6. オーディオ教材の内容を理解しながらシャドーイングする
最後のステップでのシャドーイングでは、その英語音声の内容をしっかりと理解、そして意識しながらシャドーイングをしてください。あたかもあなた自身がその言葉を話しているかのように、そしてその言葉を誰かに伝えるような気持ちで話しましょう。上手く言えずに途中でつまずいてしまっても気にせずに、オーディオのリズムに乗って最後までシャドーイングするのがポイントです。

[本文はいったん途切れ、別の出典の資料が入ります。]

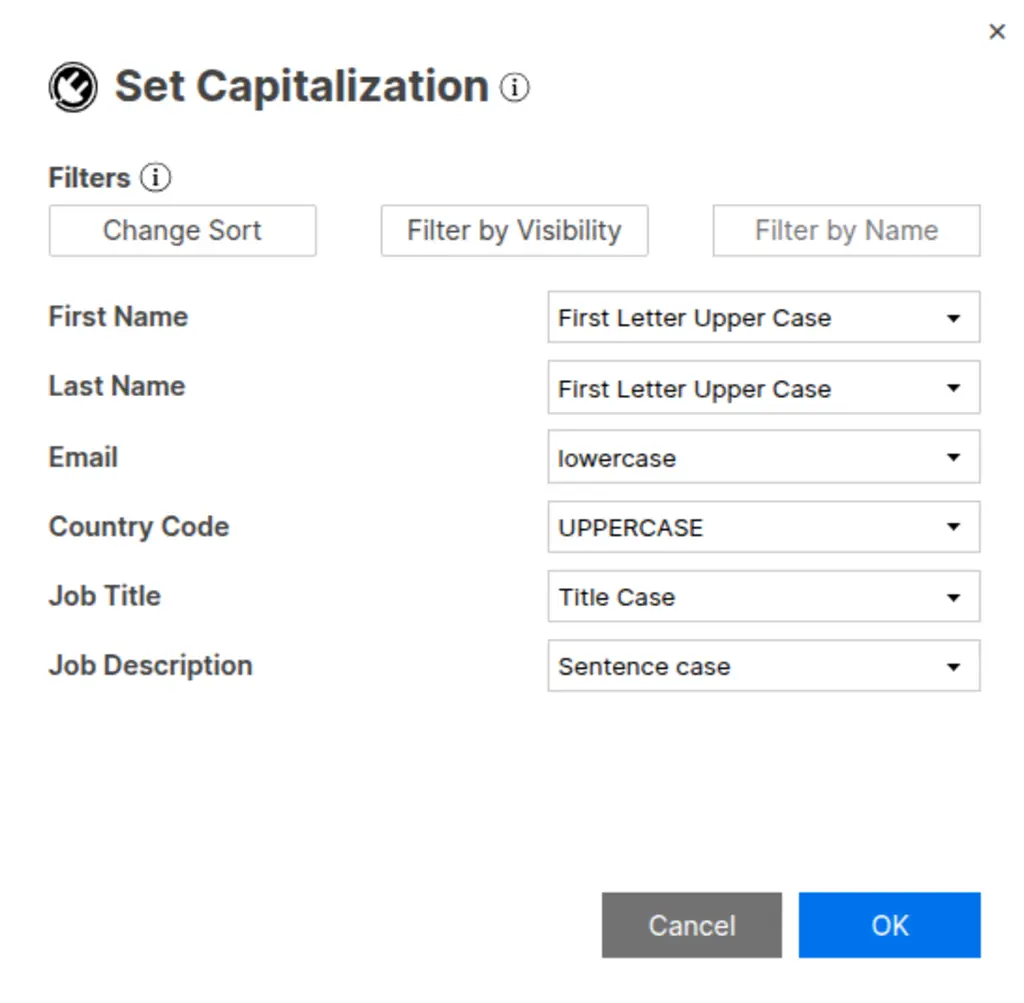Close the Set Capitalization dialog

coord(997,32)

そして同じオーディオ教材を使って、全ての文章がスムーズに言えるようになるまで繰り返し練習をします。一つの教材がしっかりとスムーズにシャドーイングできたら、また次の教材に挑戦してみましょう。
まとめ
シャドーイングの効果を上げる方法としておすすめなのは、自分自身にあったオーディオ教材を選ぶことです。シャドーイング法は、耳から聞こえる音声だけを頼りにスピーキング(リピート)するので、あなたの英語レベルよりすこしだけ簡単なものからスタートすると良いでしょう。
また教材の内容としては「あなたが好きで興味の持てる内容の教材」または「あなたが目標とする人物のスピーチ」などを選び、その話し手になった気分で楽しみながらシャドーイングを行うことがポイントです。
こんなにもたくさんの効果が期待でき、なおかつ自分一人で実践できる英語学習法はなかなかありません。この記事を読んだことをきっかけにぜひ一度試してみてはいかがでしょうか。